-- begin The records --
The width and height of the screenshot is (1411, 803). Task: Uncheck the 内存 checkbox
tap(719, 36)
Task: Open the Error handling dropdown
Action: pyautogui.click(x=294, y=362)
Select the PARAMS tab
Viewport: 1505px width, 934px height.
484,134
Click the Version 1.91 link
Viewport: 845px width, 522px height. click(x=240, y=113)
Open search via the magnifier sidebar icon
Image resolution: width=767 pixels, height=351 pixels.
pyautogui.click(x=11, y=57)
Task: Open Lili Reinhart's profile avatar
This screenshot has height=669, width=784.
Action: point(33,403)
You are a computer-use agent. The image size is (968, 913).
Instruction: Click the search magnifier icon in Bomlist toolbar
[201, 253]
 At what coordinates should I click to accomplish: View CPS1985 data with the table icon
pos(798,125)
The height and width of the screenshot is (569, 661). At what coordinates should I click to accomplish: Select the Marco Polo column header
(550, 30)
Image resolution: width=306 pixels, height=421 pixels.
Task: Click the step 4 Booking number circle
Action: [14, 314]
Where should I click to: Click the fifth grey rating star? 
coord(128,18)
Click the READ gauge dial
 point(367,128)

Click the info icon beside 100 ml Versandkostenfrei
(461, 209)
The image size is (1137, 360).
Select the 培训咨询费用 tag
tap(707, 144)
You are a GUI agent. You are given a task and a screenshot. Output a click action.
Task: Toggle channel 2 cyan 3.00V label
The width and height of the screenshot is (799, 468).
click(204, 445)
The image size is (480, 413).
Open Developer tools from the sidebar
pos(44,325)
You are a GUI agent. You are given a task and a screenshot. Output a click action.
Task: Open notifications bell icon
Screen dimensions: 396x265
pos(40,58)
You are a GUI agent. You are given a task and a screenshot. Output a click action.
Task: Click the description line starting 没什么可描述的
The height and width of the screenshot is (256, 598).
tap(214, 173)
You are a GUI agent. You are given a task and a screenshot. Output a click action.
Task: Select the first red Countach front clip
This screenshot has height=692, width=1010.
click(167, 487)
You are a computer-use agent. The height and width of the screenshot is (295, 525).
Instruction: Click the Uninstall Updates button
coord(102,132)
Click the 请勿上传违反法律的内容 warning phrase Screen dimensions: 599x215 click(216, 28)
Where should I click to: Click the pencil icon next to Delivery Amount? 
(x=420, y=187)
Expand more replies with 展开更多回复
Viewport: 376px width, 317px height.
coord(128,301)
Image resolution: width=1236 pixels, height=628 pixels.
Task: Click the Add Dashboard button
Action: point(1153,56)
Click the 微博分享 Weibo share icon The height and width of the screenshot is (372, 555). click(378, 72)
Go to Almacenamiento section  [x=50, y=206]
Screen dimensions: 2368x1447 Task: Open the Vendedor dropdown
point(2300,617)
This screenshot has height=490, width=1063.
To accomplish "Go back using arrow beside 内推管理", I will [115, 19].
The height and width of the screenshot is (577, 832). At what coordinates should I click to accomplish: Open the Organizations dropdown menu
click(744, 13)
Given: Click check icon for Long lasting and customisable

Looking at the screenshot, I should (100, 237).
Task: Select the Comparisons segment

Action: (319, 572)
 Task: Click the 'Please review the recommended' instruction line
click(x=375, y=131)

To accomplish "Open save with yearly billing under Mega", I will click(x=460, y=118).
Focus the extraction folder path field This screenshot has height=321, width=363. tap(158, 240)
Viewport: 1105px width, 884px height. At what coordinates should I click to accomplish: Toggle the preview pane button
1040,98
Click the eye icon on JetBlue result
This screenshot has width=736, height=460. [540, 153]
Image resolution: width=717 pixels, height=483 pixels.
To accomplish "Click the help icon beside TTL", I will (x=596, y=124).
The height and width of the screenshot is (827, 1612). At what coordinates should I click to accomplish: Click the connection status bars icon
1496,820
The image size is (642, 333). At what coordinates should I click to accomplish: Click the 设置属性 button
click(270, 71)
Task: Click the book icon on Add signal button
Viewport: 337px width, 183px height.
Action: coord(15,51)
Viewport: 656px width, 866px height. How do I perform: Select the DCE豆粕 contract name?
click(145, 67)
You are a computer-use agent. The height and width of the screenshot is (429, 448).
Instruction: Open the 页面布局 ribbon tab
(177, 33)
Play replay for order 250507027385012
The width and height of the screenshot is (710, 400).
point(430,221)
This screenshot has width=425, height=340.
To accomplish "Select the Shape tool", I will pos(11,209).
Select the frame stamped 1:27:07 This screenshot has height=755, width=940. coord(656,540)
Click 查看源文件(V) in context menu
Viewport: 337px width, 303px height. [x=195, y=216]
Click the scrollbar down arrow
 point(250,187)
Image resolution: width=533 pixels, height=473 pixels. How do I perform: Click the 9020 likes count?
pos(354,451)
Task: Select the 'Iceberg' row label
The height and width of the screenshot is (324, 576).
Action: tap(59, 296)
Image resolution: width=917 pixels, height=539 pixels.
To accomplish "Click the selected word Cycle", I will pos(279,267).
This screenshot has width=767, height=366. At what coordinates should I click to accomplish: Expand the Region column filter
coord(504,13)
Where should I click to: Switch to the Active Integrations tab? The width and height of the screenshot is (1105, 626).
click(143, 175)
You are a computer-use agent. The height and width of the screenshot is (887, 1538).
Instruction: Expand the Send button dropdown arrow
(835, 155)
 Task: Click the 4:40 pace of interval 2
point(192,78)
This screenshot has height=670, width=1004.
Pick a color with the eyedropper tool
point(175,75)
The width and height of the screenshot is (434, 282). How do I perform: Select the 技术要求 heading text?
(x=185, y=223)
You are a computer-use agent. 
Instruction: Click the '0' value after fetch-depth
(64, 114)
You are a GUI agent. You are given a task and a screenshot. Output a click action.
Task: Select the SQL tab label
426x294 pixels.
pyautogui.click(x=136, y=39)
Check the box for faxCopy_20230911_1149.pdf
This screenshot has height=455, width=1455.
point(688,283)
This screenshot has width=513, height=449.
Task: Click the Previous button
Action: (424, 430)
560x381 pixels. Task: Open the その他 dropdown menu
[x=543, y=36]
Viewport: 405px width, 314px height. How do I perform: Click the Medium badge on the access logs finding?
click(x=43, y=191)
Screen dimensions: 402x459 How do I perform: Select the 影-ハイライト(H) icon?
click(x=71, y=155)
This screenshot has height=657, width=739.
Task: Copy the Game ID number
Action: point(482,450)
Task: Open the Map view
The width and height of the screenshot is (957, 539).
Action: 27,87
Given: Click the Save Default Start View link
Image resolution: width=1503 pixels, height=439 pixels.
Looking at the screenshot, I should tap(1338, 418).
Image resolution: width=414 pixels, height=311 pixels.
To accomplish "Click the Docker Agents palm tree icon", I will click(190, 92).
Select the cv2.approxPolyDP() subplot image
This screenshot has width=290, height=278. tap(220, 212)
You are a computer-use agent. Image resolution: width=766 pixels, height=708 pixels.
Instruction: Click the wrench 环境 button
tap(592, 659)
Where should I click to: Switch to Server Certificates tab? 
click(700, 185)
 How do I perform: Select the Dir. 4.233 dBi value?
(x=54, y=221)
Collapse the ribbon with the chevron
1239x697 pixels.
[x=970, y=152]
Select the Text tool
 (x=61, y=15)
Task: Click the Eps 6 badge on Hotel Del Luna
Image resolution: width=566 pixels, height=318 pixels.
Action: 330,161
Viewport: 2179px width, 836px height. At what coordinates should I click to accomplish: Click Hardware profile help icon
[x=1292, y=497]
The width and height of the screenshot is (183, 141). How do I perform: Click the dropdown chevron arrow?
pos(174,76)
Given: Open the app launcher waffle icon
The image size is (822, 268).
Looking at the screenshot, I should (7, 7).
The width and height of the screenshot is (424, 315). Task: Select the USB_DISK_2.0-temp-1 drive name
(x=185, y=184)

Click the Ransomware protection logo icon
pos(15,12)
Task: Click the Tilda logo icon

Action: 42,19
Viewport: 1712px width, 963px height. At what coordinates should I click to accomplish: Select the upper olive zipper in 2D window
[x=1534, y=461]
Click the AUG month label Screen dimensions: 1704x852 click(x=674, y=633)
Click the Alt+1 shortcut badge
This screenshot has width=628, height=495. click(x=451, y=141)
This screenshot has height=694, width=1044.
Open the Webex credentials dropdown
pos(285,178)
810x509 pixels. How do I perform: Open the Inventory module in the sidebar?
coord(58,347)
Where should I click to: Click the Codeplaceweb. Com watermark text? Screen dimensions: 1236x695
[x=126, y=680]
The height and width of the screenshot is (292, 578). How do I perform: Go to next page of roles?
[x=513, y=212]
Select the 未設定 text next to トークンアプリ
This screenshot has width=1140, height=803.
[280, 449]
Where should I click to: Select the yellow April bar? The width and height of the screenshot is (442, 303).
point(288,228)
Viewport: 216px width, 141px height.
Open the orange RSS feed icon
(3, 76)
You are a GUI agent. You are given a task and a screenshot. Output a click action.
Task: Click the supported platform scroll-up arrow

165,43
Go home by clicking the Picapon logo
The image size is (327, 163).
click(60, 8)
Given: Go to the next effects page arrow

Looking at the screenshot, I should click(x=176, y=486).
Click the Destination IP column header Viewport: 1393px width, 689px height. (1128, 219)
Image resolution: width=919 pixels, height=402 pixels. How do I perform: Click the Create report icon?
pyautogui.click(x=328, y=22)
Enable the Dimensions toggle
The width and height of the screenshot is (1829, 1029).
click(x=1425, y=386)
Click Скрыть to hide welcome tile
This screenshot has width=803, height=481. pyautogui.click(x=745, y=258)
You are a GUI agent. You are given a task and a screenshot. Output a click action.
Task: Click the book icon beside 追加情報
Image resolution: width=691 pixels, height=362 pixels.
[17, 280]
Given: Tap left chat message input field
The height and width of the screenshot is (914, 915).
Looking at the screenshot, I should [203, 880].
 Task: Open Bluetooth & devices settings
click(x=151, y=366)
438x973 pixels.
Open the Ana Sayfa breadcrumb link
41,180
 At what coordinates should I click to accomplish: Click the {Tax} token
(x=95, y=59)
-- end The records --
Recast the lines starting at the one containing "This screenshot has width=425, height=340." and ending at the one containing "Action: tap(59, 296)" as a Markdown table with the columns No. and Line, leaving out blank lines.

| No. | Line |
|---|---|
| 1 | This screenshot has width=425, height=340. |
| 2 | To accomplish "Select the Shape tool", I will pos(11,209). |
| 3 | Select the frame stamped 1:27:07 This screenshot has height=755, width=940. coord(656,540) |
| 4 | Click 查看源文件(V) in context menu |
| 5 | Viewport: 337px width, 303px height. [x=195, y=216] |
| 6 | Click the scrollbar down arrow |
| 7 |  point(250,187) |
| 8 | Image resolution: width=533 pixels, height=473 pixels. How do I perform: Click the 9020 likes count? |
| 9 | pos(354,451) |
| 10 | Task: Select the 'Iceberg' row label |
| 11 | The height and width of the screenshot is (324, 576). |
| 12 | Action: tap(59, 296) |